As Jamie keeps developing her brother's film from Vietnam, she starts to realize that some pictures aren't worth showing to her parents. Pics of injured soldiers in wheelchairs don't exactly make for light dinnertime conversation. Meanwhile, she starts to notice that her dad is fed up with the war. All her life, she's known him as Mr. Army Guy, so his frustration throws a wrench in her system. It's a big crisis for her to be forced to think about the war in a new—more tragic—way.

Falling Action

Where In the World Is TJ?

After TJ goes missing in Vietnam, Jamie wants to search for answers, so she looks the only place she can think of: his pictures.

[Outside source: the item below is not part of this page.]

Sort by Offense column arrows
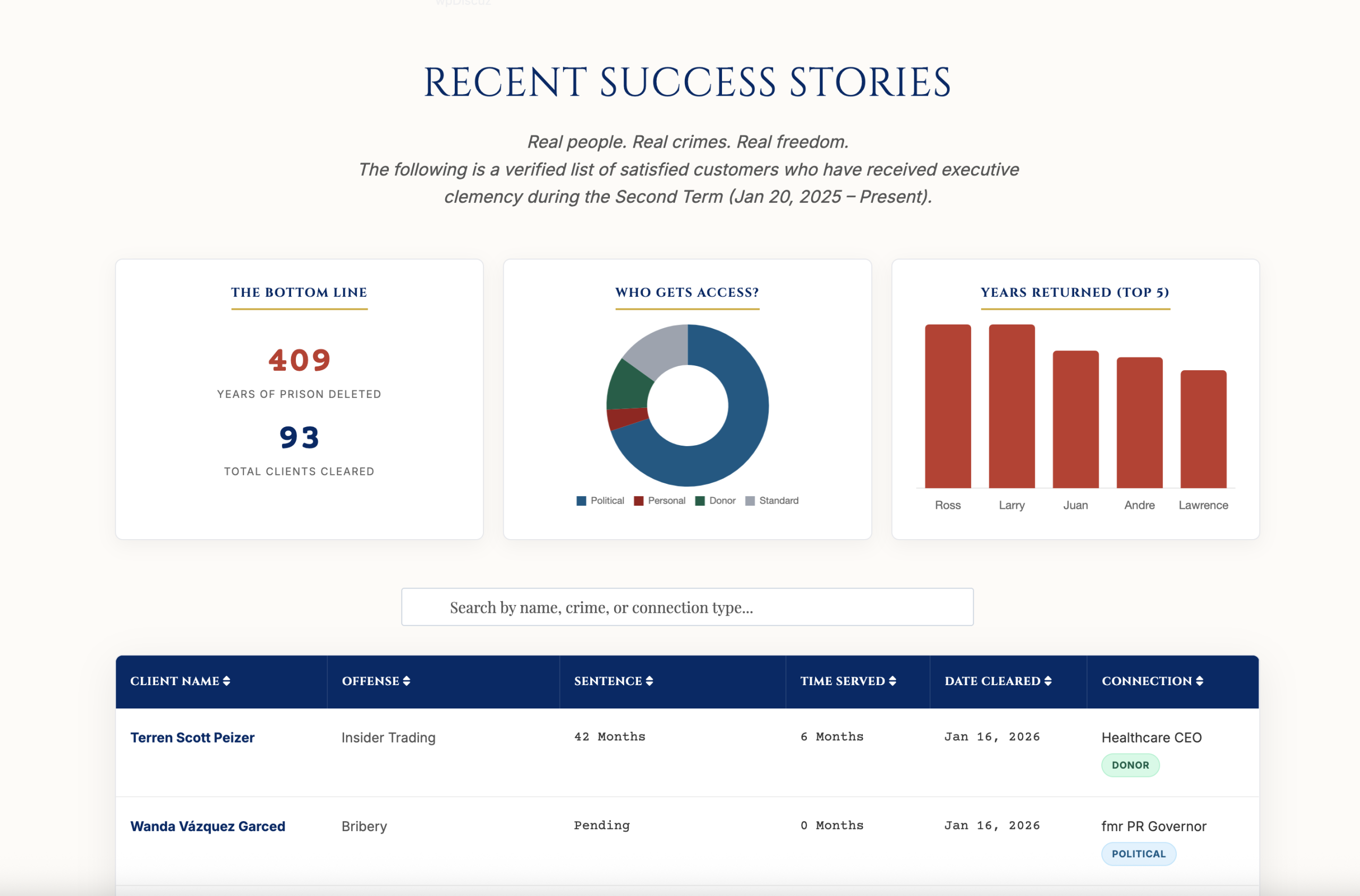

Of course there are no clues in TJ's snaps of soldiers and the moon, and Jamie is disappointed. She wants to see her brother again—or at least know the guy is safe. It might not seem like "falling action" material, since it stirs up a lot of sad emotions in Jamie, but in terms of her relationship with the war, this is our event. She's past glorifying it or pretending it's not gruesome and grotesque; finally, she sees the war for what it is and just wants her brother to come home. Wouldn't you?

Resolution

Moon Landing

We're told that TJ comes home after two years in a POW camp over in Vietnam. When Jamie finally sees her brother again, she shows him the pictures of all the moons he missed while he was away. This is our resolution because it brings the family back together again—besides, Jamie finally gets the importance of photographing the moon.